While currently more expensive than at least some other more conventional power generation options, solar PV’s costs are rapidly decreasing and solar PV does not seem to produce many of the environmental externalities of fossil-fired generation, and also does not face many of the same siting barriers. Unlike some conventional generation technologies, solar PV can also be continuously scaled. As a result, solar PV may provide a feasible path to reducing high energy prices in areas where more conventional power generation options are not available. In the remainder of this report, we explain the approach we used to analyze the potential impact of solar PV on market prices in Texas, the estimated impacts, and some caveats about estimated price effects.
We have chosen two alternative approaches to examining the potential impact of solar PV on power prices—a statistical and a model-based approach.
In the statistical approach, we gathered historical data on hourly wholesale energy market prices in the summer of 2011. We then examined how the wholesale energy market prices related to the market’s demand for electricity. In very basic economic theory, supply curves are upward sloping; that is, market prices increase (or decrease) with increases (or decreases) in demand. We expected and found this to be the case for power markets in general, and for Texas in particular. Figure 2 illustrates this relationship during summer 2011.
We used the hourly generation profiles from the National Renewable Energy Laboratory (NREL)’s Solar Advisor Model to determine the amount of energy that a hypothetical solar PV facility would produce during the daytime in each of the sub-regions we analyzed.
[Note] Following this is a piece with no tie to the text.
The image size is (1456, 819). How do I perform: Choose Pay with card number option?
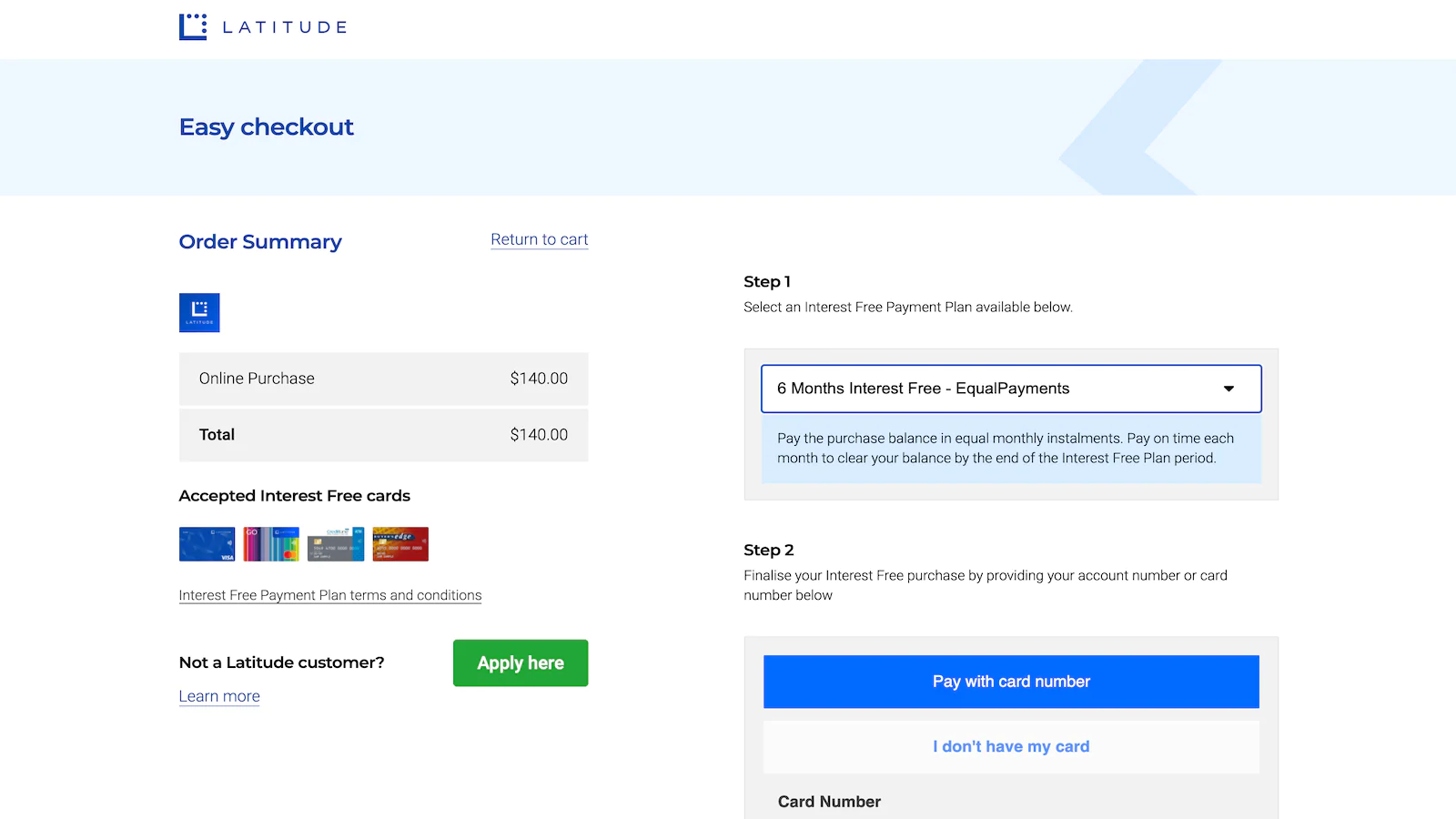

From the grid perspective, the energy produced by a solar PV facility effectively reduces the “net” demand that needs to be satisfied by other system resources, such as conventional generators. Thus, reducing the demand by the amount produced by solar PV allows us to estimate the price effects of such demand reduction.
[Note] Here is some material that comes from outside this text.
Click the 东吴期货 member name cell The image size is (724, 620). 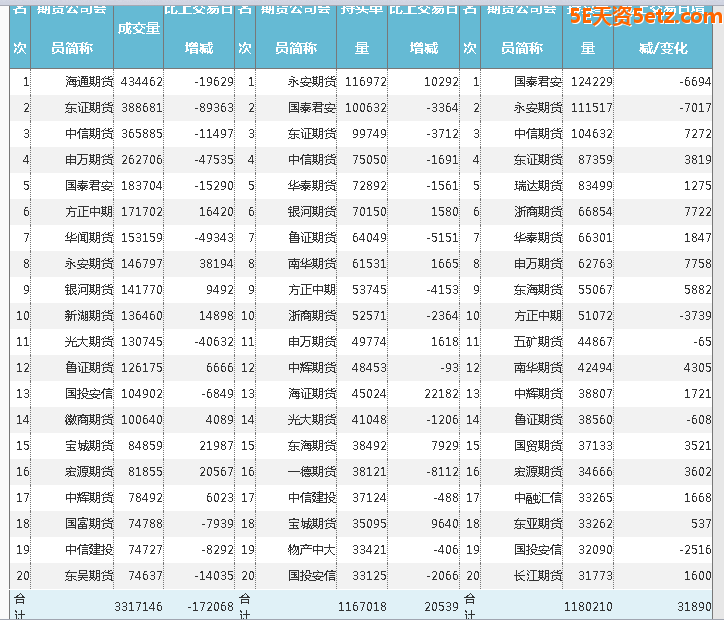click(x=89, y=575)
While there is typically a strong relationship between wholesale energy prices and electricity demand, other factors such as fuel price changes, plant outages, transmission constraints, imports from and exports into neighboring regions can also significantly affect the energy markets, with resulting market prices that differ across hours with similar levels of demand. However, for the purpose of this evaluation, we did not analyze the specific impact of these other factors on market prices. We also did not include certain “scarcity” hours in Texas, during which energy prices are allowed to rise up to $3,000/MWh to provide appropriate price signals to attract investments in new generation when required, and to effectively replace the fixed capacity payments in regions with long-term capacity markets. Although it is likely that installing solar PV capacity would reduce some of these very high energy prices over a specific time frame compared to a system without solar PV, such price reductions may not be long-lasting since very high prices indicate a tight supply-demand balance.
Under the model-based approach, we used publicly-available data to construct energy supply curves for the Texas wholesale energy market based on the estimated variable costs of all available generation sources, ordered from least expensive to most expensive. Given the demand in each hour, we then estimated energy prices by finding the most expensive generator needed to meet that demand in that hour. Figure 3 shows the relationship between system demand, marginal generator, and the resulting energy prices.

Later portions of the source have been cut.